In the midst of the outbreak, the Duke of Monmouth orders his wife Sophie to come home from the palace. But he has been cruel (when she asked to visit her son, whom Monmouth sent away to boarding school, he threateningly whispered that “everything you are fond of belongs to me”), and it could be dangerous to go out in the streets. Sensing her hesitation, the footman Joseph tells Sophie that he’ll refuse on behalf of her. Monmouth says it’s an order. Joseph suggests Sophie say the queen has ordered her to stay, a successful path. The footman and duchess have an intimate moment, observed by Penge – they’re growing close.

At Cambridge, Albert gives a speech promising to reform Cambridge by adding the natural sciences to its classical curriculum. He is denounced and soon faces opposition from a conservative theologian in his bid to be chancellor – something that has never happened before. Nonetheless, Albert narrowly wins the chancellorship when it’s put up to a vote – thanks to the unexpected advocacy of Lord Palmerston, who is a Cambridge alumnus. Palmerston is not always on the side of science and reason – but in the case of cholera he has come around.

Francatelli, Abigail, and Skerrett. Photo: Justin Slee/ITV Plc for MASTERPIECEThe cholera outbreak is much closer to Francatelli, Skerrett, and Abigail, who are readying the new hotel for opening. Photo: Justin Slee/ITV Plc for MASTERPIECE

Dr. Snow finally comes to the palace with evidence of how the cholera has spread. Russell is dismissive; Victoria dismisses him, so that Snow can relax and ease his stammer. Snow has discovered that the disease must be transmitted through water, specifically a single pump in Soho. Women and children are more likely to contract cholera, because the men drink beer. A nearby village had only a single case, and the woman stopped at the pump in Soho both for herself and for tonics for her apothecary. Brodie, standing by, interrupts and nervously asks which apothecary. He had been at Skerrett and Francatelli’s hotel for a house-warming, and noticed Skerrett taking draughts of a tonic.

Everyone rushes to the hotel, where they find Skerrett in her dire state.

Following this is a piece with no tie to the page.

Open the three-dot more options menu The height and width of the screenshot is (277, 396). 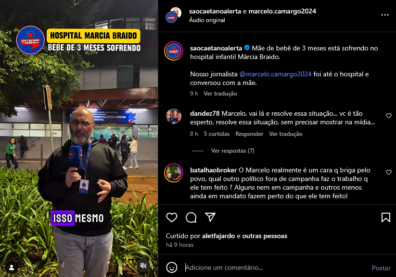tap(384, 15)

Snow confirms that it’s cholera, not the pregnancy – and that there’s nothing he can do.

Victoria returns to the palace devastated. She at least finds some comfort in Albert, who has finally given up his argument against her that she’s too obsessed with the adoration of the people. His near-defeat at Cambridge has shown him that it’s not enough to just be right – you must also win over the public. Feodora is unsettled by the reconciliation she had worked so hard to prevent.

Victoria finally reads Skerrett’s letter, which explains that she needed to begin a new future, and recommends Abigail as her replacement. As Skerrett dies at the hotel, she tells Francatelli that she should have married him sooner. He names the hotel Nancy’s Inn in her honor.